You can’t have a truly impressive physique without developing an impressive back. And the most prominent characteristic of a greatly developed back is the manly V-taper shape. If there’s anything you should focus on to make your physique stand out, it’s building a thick, wide, 3D back that demands respect and makes heads turn as you walk by.
Although the V-taper also requires you to slim down the waist to make it smaller and build cannonball delts that will add broadness to your shoulder complex, the journey to an ideally shaped back begins with developing a pair of majestic, wing-shaped lats. Read this article to learn how to get your V-taper in top form as fast as possible!
#1. Straight-Arm Pulldown
The lats are best trained with shoulder extension movements that don’t allow the biceps to get involved and steal the spotlight, and movements that enable a constant tension throughout the range of motion. And the move which meets both of these criteria is the straight-arm pull-down. This greatly under-appreciated exercise is terrific at isolating the upper lats and the teres major, which is crucial for achieving maximum back width, so it really needs to be the go-to move for anyone looking to enhance his V-taper.
Use straight-arm pull-downs to pre-exhaust your back at the beginning of your workout. To shift emphasis to the lower lats, keep your torso upright. To better target the upper lats and teres major, lean forward a bit. Experiment with torso angles to hit different portions of the targeted muscles, but keep your grip style pronated.
#2. Dumbbell Pullover
The dumbbell pull-over is considered to be an isolation chest exercise, but in reality it’s much more than that. It’s actually a very unique exercise because it effectively works two opposing muscle groups simultaneously: the chest and the back. In addition, the main advantages of the dumbbell pull-over over the straight-arm pull-down is that it offers a greater stretch at midpoint and can be used to recruit more muscle fibers.
To reap these benefits, make sure to perform it slowly and with strict form, and keep the volume high. Lock your elbows into a slight bend and don’t move them during the exercise to avoid engaging the triceps more than required.
#3. Wide-Grip Pull-Up
While any pull-up or chin-up variation trains your lats to a certain extent, going as wide as possible ensures maximum lat development, and multiple studies have confirmed this. In fact, the wide-grip pull-up makes you forcefully spread the scapulae and pull out your lats nice and wide so that your body forms a Y shape like no other exercise could do.
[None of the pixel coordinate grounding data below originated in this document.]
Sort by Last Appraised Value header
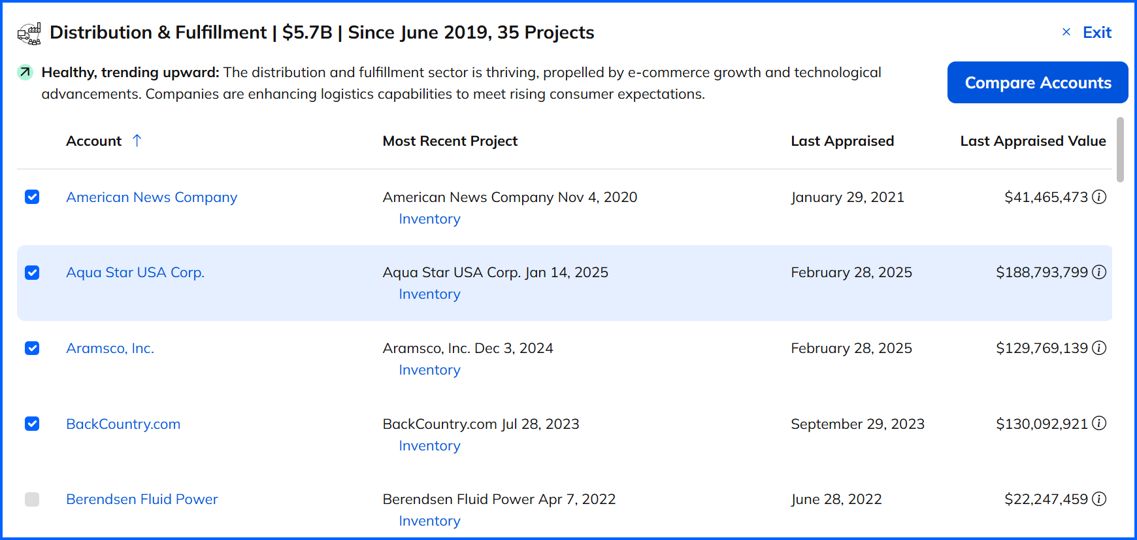This screenshot has width=1137, height=540. point(1032,141)
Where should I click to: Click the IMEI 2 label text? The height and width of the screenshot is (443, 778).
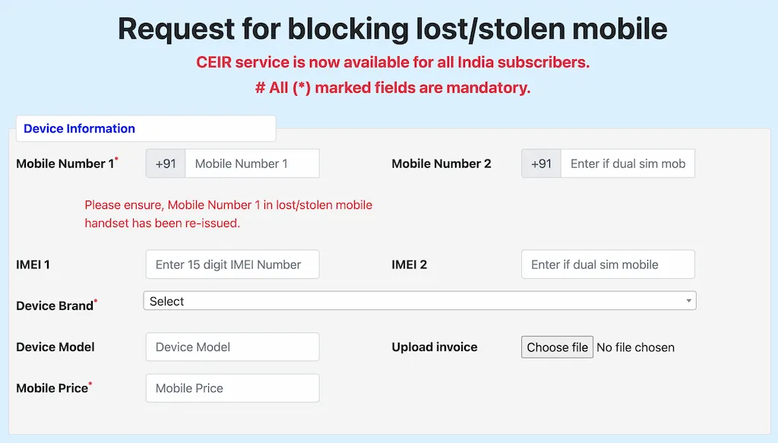click(x=409, y=264)
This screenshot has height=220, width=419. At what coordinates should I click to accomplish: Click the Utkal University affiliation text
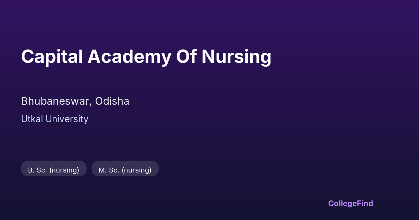(54, 119)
Furthermore, this exercise will also powerfully train your core muscles. Although your midsection doesn’t move during the movement, your anterior core gets stronger by having to work overtime to maintain balance and stability.
So, the wider your hand position, the greater the emphasis on your outer lats. To ensure maximum effectiveness, aim to complete a full range of motion and focus on consciously engaging your lats as you bring your body toward the bar.